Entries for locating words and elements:
%%
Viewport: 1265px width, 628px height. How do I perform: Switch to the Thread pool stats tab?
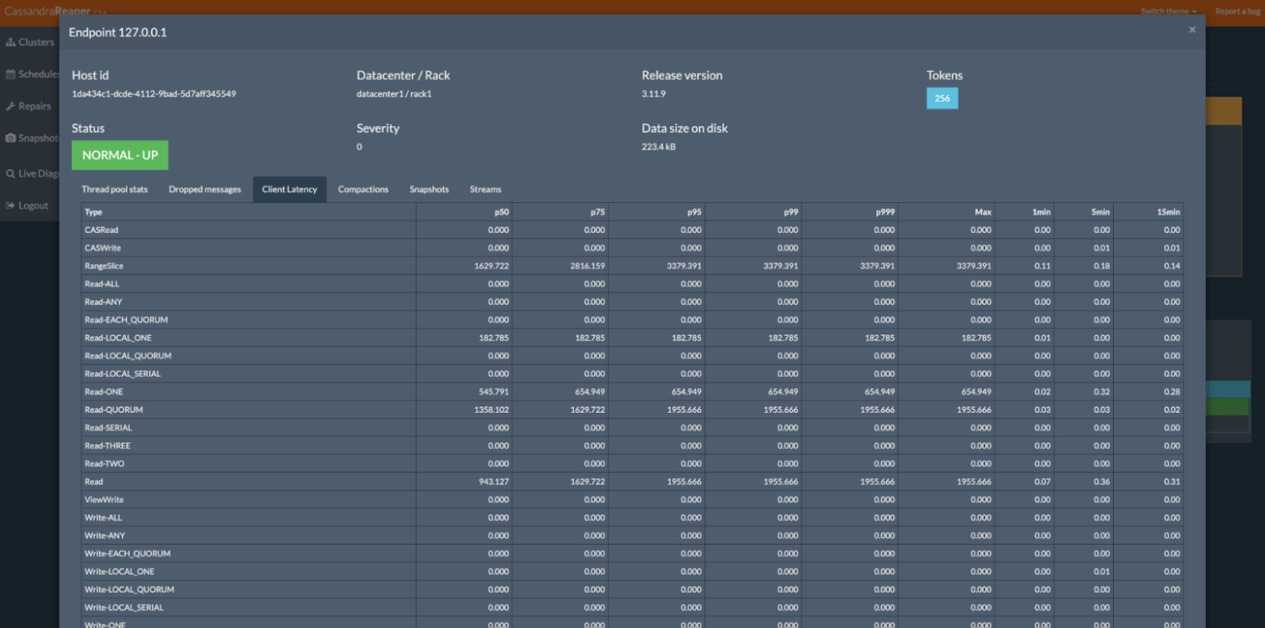pyautogui.click(x=114, y=189)
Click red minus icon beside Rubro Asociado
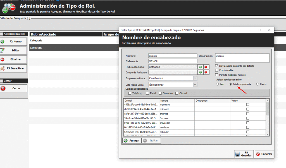Screen dimensions: 286x168 click(206, 67)
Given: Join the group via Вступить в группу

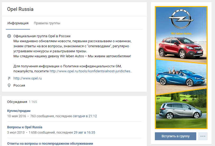Looking at the screenshot, I should pos(175,136).
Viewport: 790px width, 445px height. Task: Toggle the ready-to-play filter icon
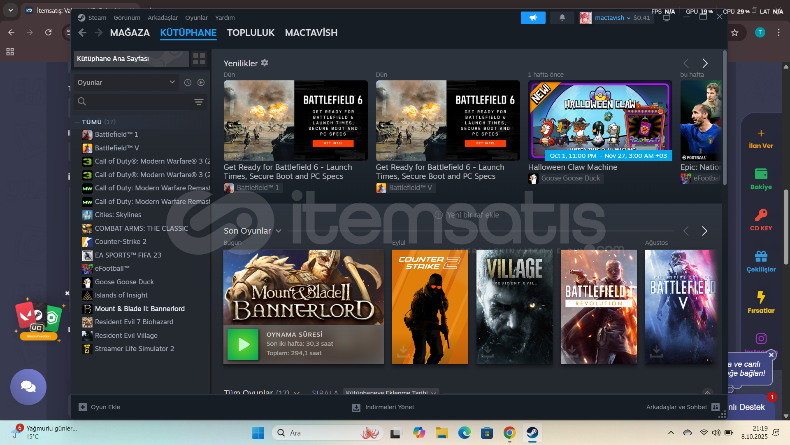coord(201,82)
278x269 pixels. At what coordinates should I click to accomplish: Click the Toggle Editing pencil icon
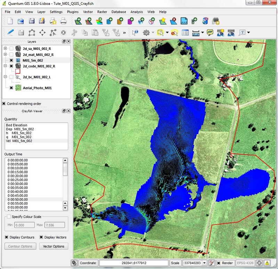pyautogui.click(x=10, y=33)
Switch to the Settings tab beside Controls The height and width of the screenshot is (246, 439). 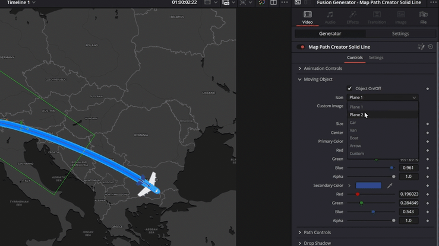click(376, 57)
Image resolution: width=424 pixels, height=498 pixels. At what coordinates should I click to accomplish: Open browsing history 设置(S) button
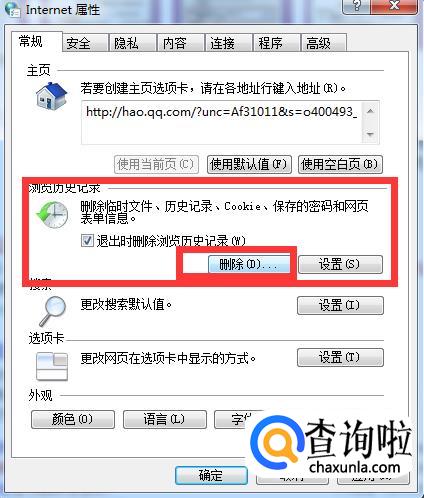(340, 265)
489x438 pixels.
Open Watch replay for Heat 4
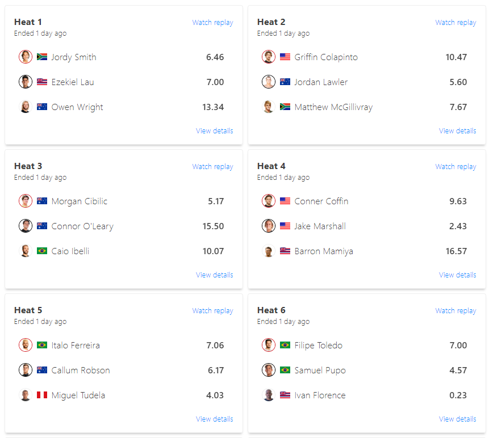pos(455,167)
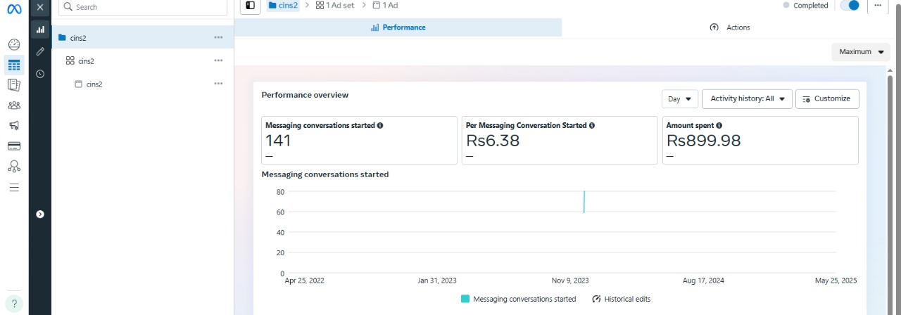Click the Meta logo icon
Screen dimensions: 901x315
point(14,8)
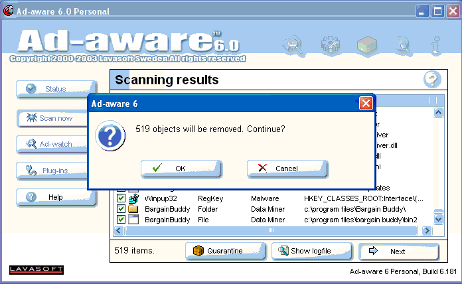
Task: Uncheck the Winpup32 RegKey entry
Action: point(121,198)
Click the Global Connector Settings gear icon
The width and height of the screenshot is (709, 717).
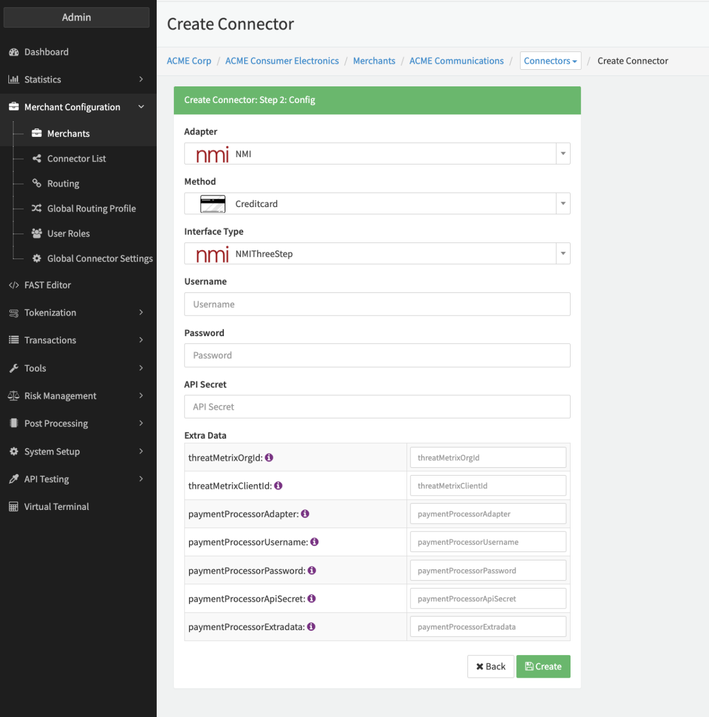37,259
%%
Repeat the material above word for word, starting at its first line and ending with the line that contains "Looking at the", both included. Leave out the pictures.

Viewport: 1265px width, 628px height. How do I perform: Switch to the Thread pool stats tab?
pyautogui.click(x=114, y=189)
Click red minus icon beside Rubro Asociado
Screen dimensions: 286x168 click(206, 67)
Given: Join the group via Вступить в группу

Looking at the screenshot, I should pos(175,136).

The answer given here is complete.